▶ [TEXTAUSZUG]
-=-=-

2005 bin ich dann zu einem zweiten Studium an die Bauhaus Uni in Weimar gegangen. Ein Fach namens Medienkultur, dass sich auf Medien- und Kulturwissenschaften konzentriert, in Weimar aber interdisziplinär ausgelegt ist. So habe ich einen großen Teil meiner Studienzeit dort in den ausgezeichnet ausgestatteten Fotowerkstätten verbracht und schnell gemerkt, dass ich in der Fotografie etwas gefunden habe, was gut zu mir passt. Der Moment des Fotografierens, der „live“ stattfindet, die unmittelbaren Ergebnisse. Und als dann die ersten Aufträge von den damals noch existierenden Magazinen wie Spex und De:bug eintrudelten, dachte ich, als Musiker habe ich es zwar nicht geschafft, in diesen von mir verehrten Blättern vorzukommen, aber dann doch immerhin als Fotograf.

-=-=-

▶ [GESAMMELTES MATERIAL]
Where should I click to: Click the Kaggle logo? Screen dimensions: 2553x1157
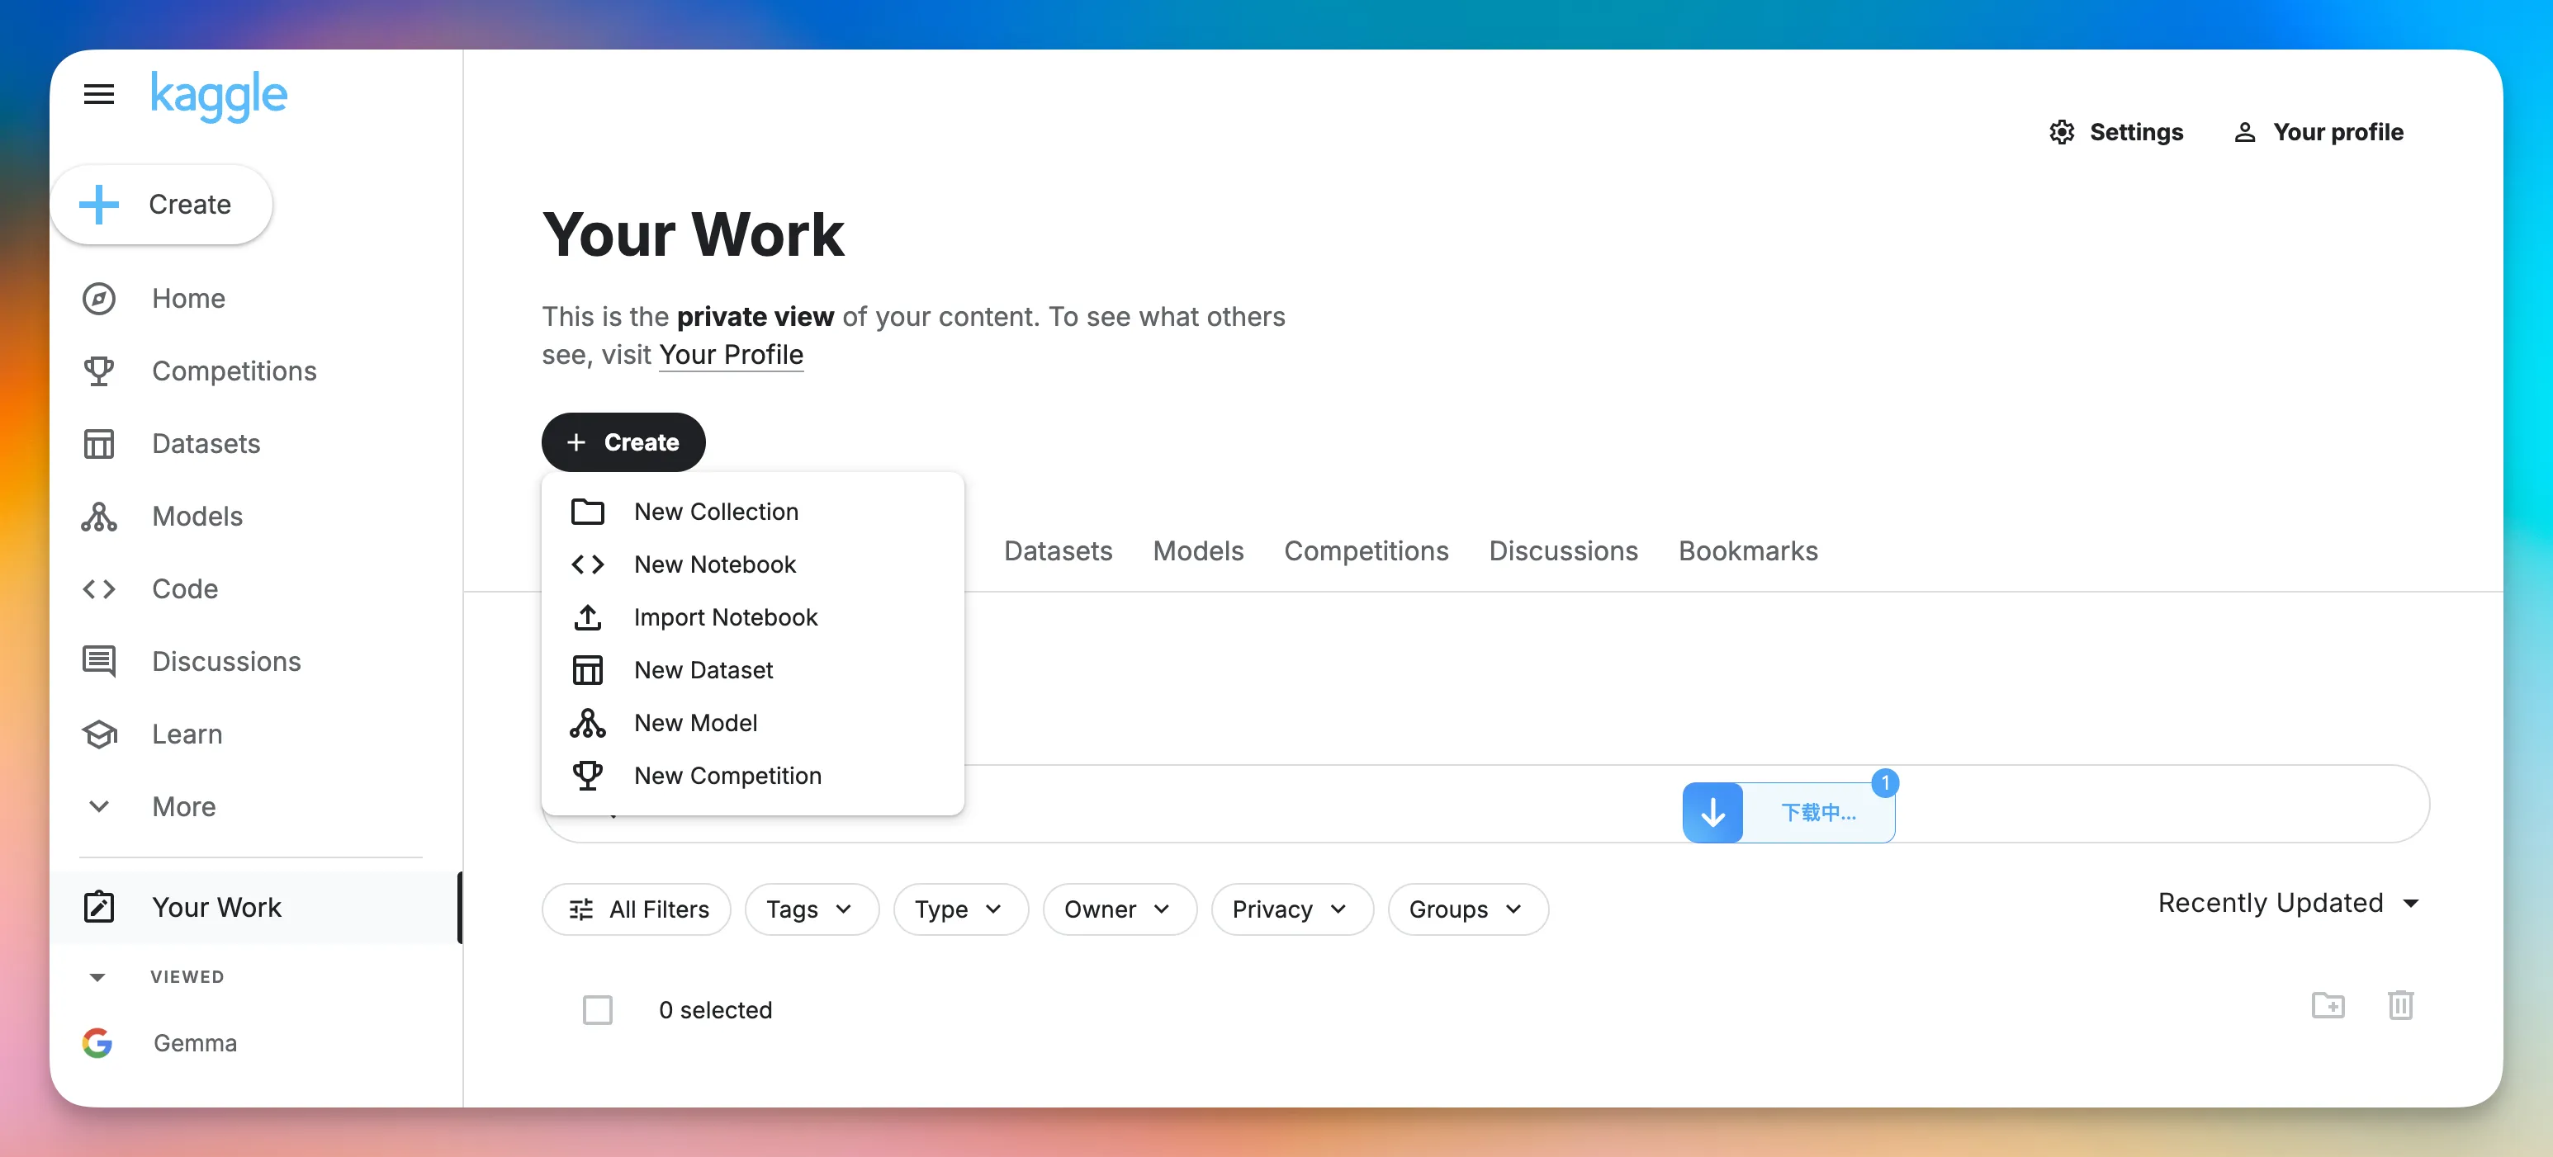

-=-=-

▶ [ARBEITSAUFTRÄGE]
1: Fassen Sie den Textauszug über das Studium in Weimar in zwei Sätzen zusammen.
2: Greifen Sie den Textauszug über das Studium in Weimar auf und schreiben Sie ihn im Anschluss an dessen letzten Satz weiter.

▶ [ERWARTETE ERGEBNISSE]
1: Im Jahr 2005 nahm die erzählende Person an der Bauhaus-Uni in Weimar ein zweites Studium im Fach Medienkultur auf, verbrachte dort einen großen Teil der Studienzeit in den Fotowerkstätten und merkte schnell, dass die Fotografie gut zu ihr passt. Als erste Aufträge von Magazinen wie Spex und De:bug eintrafen, dachte sie, dass sie es in diese verehrten Blätter zwar nicht als Musiker, aber immerhin als Fotograf geschafft habe.

2:
Wir haben gespickt und ein paar Interviews von dir gelesen. Viele Fotografen, die dich inspirieren sind aus den Staaten. Gibt es einen nationalen Blick. Und wenn ja, ist deiner ein Stück deutsch?
Amerika und seine Pop-Kultur war für mich immer Inspirationsquelle und Antrieb. In meiner Jugend empfand ich alles von dort als derart cool: Musik und Filme und dann natürlich auch die Fotografie. Stephen Shore und William Eggleston sind alte Helden von mir, aber auch Fotografen der jüngeren Generation wie Gregory Halpern finde ich toll. Ich selbst habe auch versucht mich in die visuelle Erzählung Amerikas einzuschreiben.
Mit meinem Band „Los Angeles“, 2019 im Korbinian Verlag erschienen, zeige ich ein ausgestorbenes Stadtbild, in dem nur noch die Spuren der westlichen Zivilisation zu sehen sind und das große Freiheitsversprechen des Westens als Illusion. Parallel dazu habe ich gemeinsam mit Joachim Bessing ein Buch über die untergegangene Bundesrepublik Deutschland gemacht: in „Bonn. Atlantis der BRD (Matthes & Seitz, 2019) besuchen wir die aus dem Funktionszusammenhang gerissenen Gebäude ehemaliger Machtrepräsentanz und gehen der Frage nach, wie man aus diesem märklinhaften Zaubergarten eigentlich ein Land regieren konnte. Mein Blick ist nicht deutsch (wenn es so etwas überhaupt gibt), aber er ist wehmütig.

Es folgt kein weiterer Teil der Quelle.